Muane mulan purnama, kenyinge lwir madu gendis, isite ngembang rijasa, kemikan bibihe madu, buka rasa ngecorang gula, mangedanin, lambene manggis ginentar (Geguritan Pakang Raras, Pupuh Ginada, bait 19).




Terjemahan bebasnya:

Wajahnya secerah bulan purnama, senyumnya seperti madu gula, gusinya bagaikan bunga rijasa mengembang, gerak bibirnya merah merekah bagaikan manggis diretakkan.

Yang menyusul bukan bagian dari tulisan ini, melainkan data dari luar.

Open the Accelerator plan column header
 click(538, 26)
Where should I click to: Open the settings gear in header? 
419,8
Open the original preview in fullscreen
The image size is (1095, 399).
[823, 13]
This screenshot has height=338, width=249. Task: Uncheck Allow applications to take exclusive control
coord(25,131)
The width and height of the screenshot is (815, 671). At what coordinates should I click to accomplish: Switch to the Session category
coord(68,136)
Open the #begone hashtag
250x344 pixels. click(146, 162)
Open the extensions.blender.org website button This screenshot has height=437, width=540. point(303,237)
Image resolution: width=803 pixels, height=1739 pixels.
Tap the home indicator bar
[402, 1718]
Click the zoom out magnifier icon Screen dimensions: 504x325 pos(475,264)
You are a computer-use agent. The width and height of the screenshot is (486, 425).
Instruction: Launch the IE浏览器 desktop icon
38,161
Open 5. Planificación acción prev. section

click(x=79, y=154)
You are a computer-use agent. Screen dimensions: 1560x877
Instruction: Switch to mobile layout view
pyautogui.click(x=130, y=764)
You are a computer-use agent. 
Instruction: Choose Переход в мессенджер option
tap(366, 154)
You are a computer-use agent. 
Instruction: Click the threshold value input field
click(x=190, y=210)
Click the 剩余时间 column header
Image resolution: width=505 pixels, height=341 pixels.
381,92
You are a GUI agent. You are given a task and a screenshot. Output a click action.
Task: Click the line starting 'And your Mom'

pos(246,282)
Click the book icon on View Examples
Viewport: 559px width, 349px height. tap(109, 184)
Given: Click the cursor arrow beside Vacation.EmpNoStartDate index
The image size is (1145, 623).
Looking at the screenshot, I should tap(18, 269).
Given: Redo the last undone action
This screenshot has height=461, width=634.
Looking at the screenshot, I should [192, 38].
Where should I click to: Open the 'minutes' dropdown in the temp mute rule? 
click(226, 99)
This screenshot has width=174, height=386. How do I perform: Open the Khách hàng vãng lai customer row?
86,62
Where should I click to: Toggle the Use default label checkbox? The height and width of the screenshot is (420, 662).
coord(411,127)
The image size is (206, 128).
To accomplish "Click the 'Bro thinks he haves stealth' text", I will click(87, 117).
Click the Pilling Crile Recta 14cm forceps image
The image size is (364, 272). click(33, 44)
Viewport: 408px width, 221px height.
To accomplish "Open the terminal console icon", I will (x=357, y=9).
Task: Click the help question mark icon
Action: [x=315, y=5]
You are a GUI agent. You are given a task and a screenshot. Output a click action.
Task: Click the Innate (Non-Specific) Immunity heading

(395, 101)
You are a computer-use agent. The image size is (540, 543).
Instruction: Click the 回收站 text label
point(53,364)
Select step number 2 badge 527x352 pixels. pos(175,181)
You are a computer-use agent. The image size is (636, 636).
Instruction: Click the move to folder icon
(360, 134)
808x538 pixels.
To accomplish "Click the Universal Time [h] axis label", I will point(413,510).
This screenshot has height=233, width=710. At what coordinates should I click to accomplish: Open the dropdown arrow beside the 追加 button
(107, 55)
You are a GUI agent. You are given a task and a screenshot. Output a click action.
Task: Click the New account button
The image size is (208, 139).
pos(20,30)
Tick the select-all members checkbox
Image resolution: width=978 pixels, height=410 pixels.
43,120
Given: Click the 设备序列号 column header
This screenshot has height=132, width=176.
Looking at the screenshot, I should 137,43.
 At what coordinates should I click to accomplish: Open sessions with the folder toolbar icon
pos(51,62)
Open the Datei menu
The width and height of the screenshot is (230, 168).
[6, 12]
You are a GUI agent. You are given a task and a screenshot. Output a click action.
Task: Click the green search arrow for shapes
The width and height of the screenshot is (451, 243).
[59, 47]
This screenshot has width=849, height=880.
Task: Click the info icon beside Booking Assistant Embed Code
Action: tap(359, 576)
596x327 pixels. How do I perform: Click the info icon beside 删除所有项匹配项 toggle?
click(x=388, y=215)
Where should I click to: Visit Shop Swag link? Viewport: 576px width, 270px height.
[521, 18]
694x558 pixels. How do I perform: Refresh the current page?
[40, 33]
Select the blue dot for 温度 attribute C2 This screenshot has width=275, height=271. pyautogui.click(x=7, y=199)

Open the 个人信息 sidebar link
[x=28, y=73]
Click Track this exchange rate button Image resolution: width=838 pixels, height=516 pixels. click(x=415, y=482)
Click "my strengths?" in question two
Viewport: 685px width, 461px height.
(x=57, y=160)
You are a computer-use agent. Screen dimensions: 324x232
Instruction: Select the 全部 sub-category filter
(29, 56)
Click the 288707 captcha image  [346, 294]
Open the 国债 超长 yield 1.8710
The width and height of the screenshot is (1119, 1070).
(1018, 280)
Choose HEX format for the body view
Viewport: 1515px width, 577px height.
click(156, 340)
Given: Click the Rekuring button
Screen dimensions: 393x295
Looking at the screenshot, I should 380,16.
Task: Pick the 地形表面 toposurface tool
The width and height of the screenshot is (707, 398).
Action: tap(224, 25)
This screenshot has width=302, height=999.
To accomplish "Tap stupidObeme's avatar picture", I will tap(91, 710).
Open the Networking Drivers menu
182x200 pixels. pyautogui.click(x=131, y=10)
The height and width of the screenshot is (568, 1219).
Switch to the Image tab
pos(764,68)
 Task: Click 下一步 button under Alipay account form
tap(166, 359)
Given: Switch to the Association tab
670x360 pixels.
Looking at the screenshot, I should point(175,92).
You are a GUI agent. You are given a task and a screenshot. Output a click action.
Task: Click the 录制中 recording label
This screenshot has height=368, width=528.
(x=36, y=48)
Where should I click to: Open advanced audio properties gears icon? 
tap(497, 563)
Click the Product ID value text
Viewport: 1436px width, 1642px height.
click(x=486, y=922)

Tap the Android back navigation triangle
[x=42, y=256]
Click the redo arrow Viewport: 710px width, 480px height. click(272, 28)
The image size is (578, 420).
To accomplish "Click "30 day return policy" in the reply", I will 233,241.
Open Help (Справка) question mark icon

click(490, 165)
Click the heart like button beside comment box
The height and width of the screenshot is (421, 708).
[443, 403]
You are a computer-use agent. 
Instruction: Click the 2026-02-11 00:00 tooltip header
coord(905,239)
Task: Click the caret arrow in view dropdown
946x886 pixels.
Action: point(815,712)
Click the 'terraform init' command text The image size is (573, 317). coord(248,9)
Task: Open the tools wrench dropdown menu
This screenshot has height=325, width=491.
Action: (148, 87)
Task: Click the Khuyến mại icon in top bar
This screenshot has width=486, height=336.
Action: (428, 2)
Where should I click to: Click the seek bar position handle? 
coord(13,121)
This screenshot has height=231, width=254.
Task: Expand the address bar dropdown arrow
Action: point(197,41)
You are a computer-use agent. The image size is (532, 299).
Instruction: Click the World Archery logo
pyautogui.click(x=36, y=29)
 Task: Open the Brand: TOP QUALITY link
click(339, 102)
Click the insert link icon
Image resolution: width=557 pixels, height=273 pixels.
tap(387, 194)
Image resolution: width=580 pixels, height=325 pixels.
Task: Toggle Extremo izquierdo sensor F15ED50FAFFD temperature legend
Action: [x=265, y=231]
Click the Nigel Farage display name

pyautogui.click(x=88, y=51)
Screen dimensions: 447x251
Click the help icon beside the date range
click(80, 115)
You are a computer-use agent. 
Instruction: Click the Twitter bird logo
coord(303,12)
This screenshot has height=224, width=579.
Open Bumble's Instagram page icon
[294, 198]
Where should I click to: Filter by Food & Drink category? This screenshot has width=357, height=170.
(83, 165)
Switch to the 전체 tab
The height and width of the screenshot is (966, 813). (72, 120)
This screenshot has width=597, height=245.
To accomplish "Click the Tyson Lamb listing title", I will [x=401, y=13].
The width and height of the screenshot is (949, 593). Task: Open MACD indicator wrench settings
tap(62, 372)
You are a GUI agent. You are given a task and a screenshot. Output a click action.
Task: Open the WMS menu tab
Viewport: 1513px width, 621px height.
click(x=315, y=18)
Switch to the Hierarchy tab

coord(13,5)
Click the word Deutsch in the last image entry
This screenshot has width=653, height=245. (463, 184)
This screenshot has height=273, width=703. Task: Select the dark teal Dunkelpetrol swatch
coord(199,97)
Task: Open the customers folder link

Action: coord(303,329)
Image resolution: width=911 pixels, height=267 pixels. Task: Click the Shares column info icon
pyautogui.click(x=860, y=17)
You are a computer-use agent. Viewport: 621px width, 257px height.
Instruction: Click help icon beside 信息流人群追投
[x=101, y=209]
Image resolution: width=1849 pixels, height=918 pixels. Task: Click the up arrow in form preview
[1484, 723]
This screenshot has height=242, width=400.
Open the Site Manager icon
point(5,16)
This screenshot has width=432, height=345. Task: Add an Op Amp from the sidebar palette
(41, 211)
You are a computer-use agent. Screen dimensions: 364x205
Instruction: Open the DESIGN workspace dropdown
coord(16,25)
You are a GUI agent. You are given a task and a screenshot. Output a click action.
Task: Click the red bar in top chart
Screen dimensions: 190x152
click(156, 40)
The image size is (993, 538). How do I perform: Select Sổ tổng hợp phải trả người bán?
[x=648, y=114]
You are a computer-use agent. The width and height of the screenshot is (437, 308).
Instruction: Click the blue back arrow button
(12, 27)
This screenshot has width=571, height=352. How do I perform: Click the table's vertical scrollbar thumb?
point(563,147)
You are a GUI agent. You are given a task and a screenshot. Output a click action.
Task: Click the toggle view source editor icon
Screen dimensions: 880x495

Petikan di atas melukiskan bahwa Raden Dewi mempunyai paras yang cantik, yang diumpamakan seperti bulan purnama.
Dari sudut psikologisnya, Raden Dewi digambarkan sebagai orang yang baik hati. Hal ini dapat diketahui melalui kutipan di bawah ini.
Da buin cai ka jaba, ka jumahne iwa patih, cai anggon embok nyama, di rangki cai ja ditu, dini cai bareng embok, malajahin, guru lagu mawirawam(Geguritan Pakang Raras, Pupuh Ginada, bait 58).

Terjemahan bebasnya:
Jangan lagi kamu ke luar, ke rumahnya Paman Patih, kamu sudah kakak anggap (Pakai) sebagai saudara, di rangki kamu di sana, di sini kamu bersama kakak belajar, guru lagu wirama.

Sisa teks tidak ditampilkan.